A block of data
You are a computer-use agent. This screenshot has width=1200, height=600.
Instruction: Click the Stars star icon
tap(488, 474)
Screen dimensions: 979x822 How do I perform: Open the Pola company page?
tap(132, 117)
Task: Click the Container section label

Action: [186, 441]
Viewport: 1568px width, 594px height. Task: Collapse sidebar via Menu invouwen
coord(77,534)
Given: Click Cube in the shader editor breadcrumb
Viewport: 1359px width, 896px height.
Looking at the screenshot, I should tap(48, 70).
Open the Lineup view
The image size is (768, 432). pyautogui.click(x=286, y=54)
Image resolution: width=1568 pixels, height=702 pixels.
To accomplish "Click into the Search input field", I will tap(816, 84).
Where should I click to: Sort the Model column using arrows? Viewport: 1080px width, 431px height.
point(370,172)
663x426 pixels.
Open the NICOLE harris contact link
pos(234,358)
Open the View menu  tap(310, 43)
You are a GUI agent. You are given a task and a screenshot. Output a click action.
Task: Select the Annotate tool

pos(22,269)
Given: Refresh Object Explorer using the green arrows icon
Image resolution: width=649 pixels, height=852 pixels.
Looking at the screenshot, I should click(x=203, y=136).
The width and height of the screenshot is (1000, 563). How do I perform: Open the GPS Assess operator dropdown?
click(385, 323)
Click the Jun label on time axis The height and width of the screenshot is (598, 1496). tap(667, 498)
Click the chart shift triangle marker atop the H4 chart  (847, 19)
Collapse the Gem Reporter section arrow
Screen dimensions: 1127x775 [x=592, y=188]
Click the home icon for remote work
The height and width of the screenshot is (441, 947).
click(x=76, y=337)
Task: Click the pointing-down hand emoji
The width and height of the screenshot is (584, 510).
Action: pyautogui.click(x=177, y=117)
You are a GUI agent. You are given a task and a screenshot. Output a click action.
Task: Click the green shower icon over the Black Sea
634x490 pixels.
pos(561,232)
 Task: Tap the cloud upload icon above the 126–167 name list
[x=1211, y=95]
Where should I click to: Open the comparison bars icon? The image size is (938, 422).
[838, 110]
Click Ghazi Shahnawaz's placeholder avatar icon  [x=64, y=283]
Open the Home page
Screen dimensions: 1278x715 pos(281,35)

[Your task] Replace every "Viewport" in the items above with "Display" and leave all other text unchanged.

[Expected output]
You are a computer-use agent. This screenshot has width=1200, height=600.
Instruction: Click the Stars star icon
tap(488, 474)
Screen dimensions: 979x822 How do I perform: Open the Pola company page?
tap(132, 117)
Task: Click the Container section label

Action: [186, 441]
Display: 1568px width, 594px height. Task: Collapse sidebar via Menu invouwen
coord(77,534)
Given: Click Cube in the shader editor breadcrumb
Display: 1359px width, 896px height.
Looking at the screenshot, I should tap(48, 70).
Open the Lineup view
The image size is (768, 432). pyautogui.click(x=286, y=54)
Image resolution: width=1568 pixels, height=702 pixels.
To accomplish "Click into the Search input field", I will tap(816, 84).
Where should I click to: Sort the Model column using arrows? Display: 1080px width, 431px height.
point(370,172)
663x426 pixels.
Open the NICOLE harris contact link
pos(234,358)
Open the View menu  tap(310, 43)
You are a GUI agent. You are given a task and a screenshot. Output a click action.
Task: Select the Annotate tool

pos(22,269)
Given: Refresh Object Explorer using the green arrows icon
Image resolution: width=649 pixels, height=852 pixels.
Looking at the screenshot, I should click(x=203, y=136).
The width and height of the screenshot is (1000, 563). How do I perform: Open the GPS Assess operator dropdown?
click(385, 323)
Click the Jun label on time axis The height and width of the screenshot is (598, 1496). tap(667, 498)
Click the chart shift triangle marker atop the H4 chart  (847, 19)
Collapse the Gem Reporter section arrow
Screen dimensions: 1127x775 [x=592, y=188]
Click the home icon for remote work
The height and width of the screenshot is (441, 947).
click(x=76, y=337)
Task: Click the pointing-down hand emoji
The width and height of the screenshot is (584, 510).
Action: pyautogui.click(x=177, y=117)
You are a GUI agent. You are given a task and a screenshot. Output a click action.
Task: Click the green shower icon over the Black Sea
634x490 pixels.
pos(561,232)
 Task: Tap the cloud upload icon above the 126–167 name list
[x=1211, y=95]
Where should I click to: Open the comparison bars icon? The image size is (938, 422).
[838, 110]
Click Ghazi Shahnawaz's placeholder avatar icon  [x=64, y=283]
Open the Home page
Screen dimensions: 1278x715 pos(281,35)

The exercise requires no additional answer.